Atom	Bonds	Lone pairs	Formal charge	Example
C	4	0	0	CH₄
C	3	0	+1	carbocation
C	3	1	−1	carbanion
C	3	1 (lone pair)	0 (only if neutral carbene)	carbene
N	3	1	0	NH₃, amine
N	4	0	+1	NH₄⁺, ammonium, iminium
N	2	2	−1	amide anion (R₂N⁻)
O	2	2	0	H₂O, alcohol, ether
O	3	1	+1	oxonium, protonated alcohol
O	1	3	−1	alkoxide, hydroxide
F/Cl/Br/I	1	3	0	halide
F/Cl/Br/I	0	4	−1	halide anion
F/Cl/Br/I	2	2	+1	halonium

Memorize the neutral patterns — C(4,0), N(3,1), O(2,2), X(1,3) — and reason away from those.

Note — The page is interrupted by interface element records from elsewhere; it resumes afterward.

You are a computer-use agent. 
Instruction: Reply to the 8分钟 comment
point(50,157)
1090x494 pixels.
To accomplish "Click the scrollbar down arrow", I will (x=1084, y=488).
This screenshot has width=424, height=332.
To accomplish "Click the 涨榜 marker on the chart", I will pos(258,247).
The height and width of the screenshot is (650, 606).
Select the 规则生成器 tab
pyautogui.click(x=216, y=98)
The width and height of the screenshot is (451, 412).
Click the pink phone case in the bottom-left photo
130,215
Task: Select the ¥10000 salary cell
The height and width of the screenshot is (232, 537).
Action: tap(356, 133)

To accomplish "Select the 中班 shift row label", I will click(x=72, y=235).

Oxidation states of carbon

Carbon's oxidation state ranges from −4 to +4 depending on what it's bound to. More bonds to O, N, X = higher (more oxidized); more bonds to H = lower (more reduced). Useful for tracking redox in reactions (Ch 36).

Compound class	Example	C oxidation state
Alkane	CH₄	−4
Alkane	CH₃CH₃ (each C)	−3
Alcohol / alkyl halide	CH₃OH, CH₃Cl	−2
Alkene (each C)	CH₂=CH₂	−2
Aldehyde	H₂C=O	0
Geminal diol / acetal	H₂C(OH)₂	0
Alkyne (each C)	HC≡CH	−1
Carboxylic acid / ester / amide	HCOOH	+2
Carbonate / urea	H₂CO₃	+4
CO₂	CO₂	+4

The oxidation-state ladder for a single carbon — alkane (−3 to −4) → alcohol (−2) → aldehyde/ketone (0) → carboxylic acid (+2) → CO₂ (+4) — is the spine of functional group interconversion (Ch 36).

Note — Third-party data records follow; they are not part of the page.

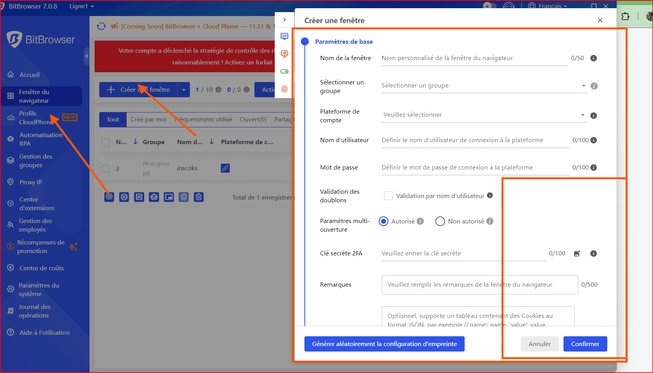
Task: Click the fingerprint icon in side strip
Action: pyautogui.click(x=284, y=89)

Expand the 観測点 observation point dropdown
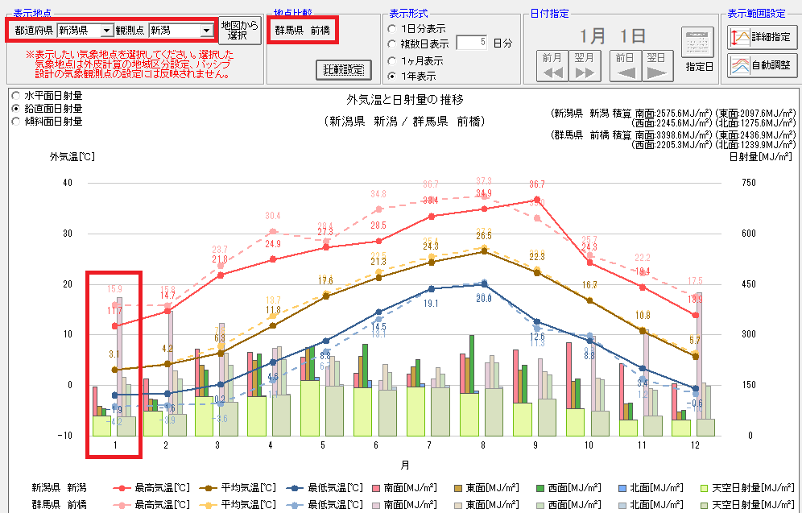[x=206, y=31]
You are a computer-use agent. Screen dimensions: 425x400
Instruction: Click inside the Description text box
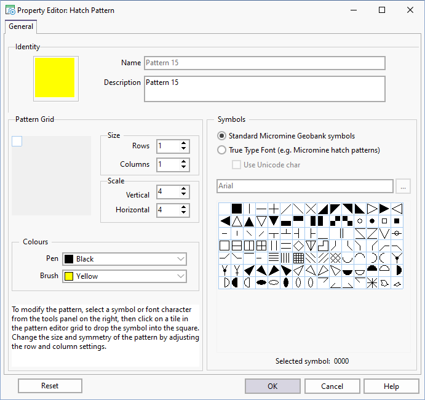click(264, 89)
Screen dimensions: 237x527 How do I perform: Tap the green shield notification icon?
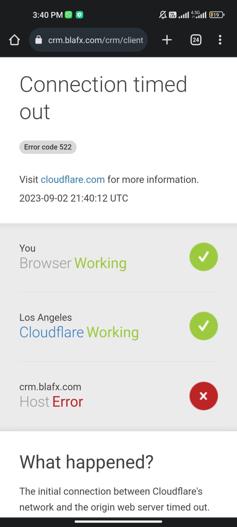[79, 15]
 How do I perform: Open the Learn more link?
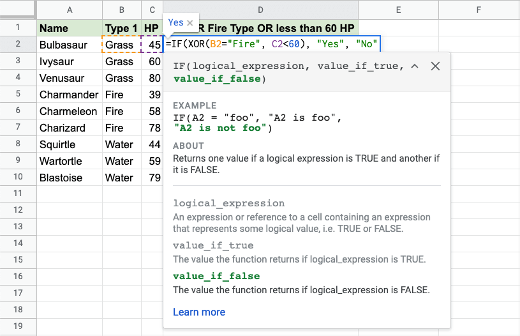click(x=198, y=312)
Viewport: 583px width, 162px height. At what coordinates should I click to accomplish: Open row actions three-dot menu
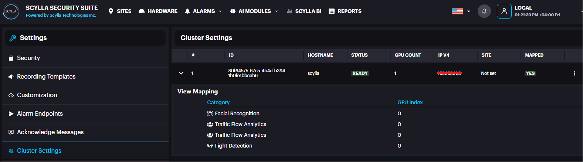point(574,73)
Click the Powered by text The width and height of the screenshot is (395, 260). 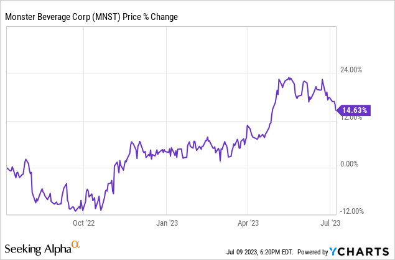pos(312,252)
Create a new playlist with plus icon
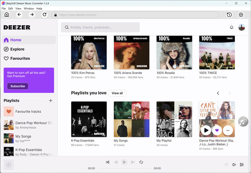The height and width of the screenshot is (173, 251). pos(50,101)
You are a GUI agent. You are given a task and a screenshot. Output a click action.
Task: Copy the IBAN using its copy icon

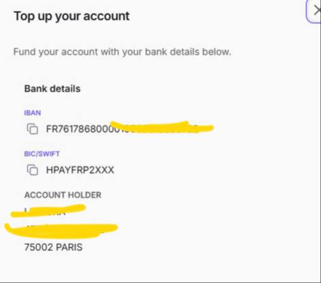(x=33, y=129)
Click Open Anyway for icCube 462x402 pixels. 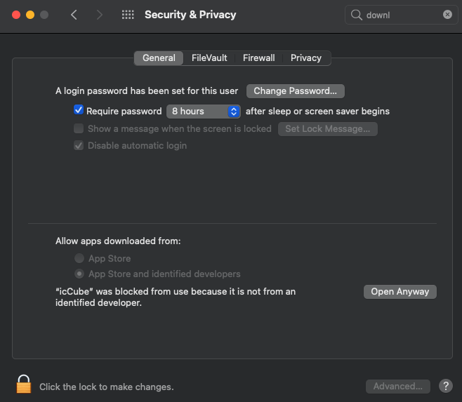tap(400, 292)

Oxidation states of nitrogen, oxygen, sulfur

Atom	Compound	Oxidation state
N	NH₃, R-NH₂	−3
N	hydroxylamine R-NHOH	−1
N	nitroso R-N=O	+1
N	nitro R-NO₂	+3
N	nitrate R-ONO₂	+5
O	most R-O-R, R-OH	−2
O	peroxide R-O-O-R	−1
O	O₂	0
S	thiol R-SH	−2
S	sulfide R-S-R	−2
S	sulfoxide R-S(=O)-R	0
S	sulfone R-S(=O)₂-R	+2
S	sulfonic acid R-SO₃H	+4

Print this. The atomic primitives — radii, EN, BDEs, hybridization, geometry — recur everywhere. Knowing them cold lets you reason about any reaction.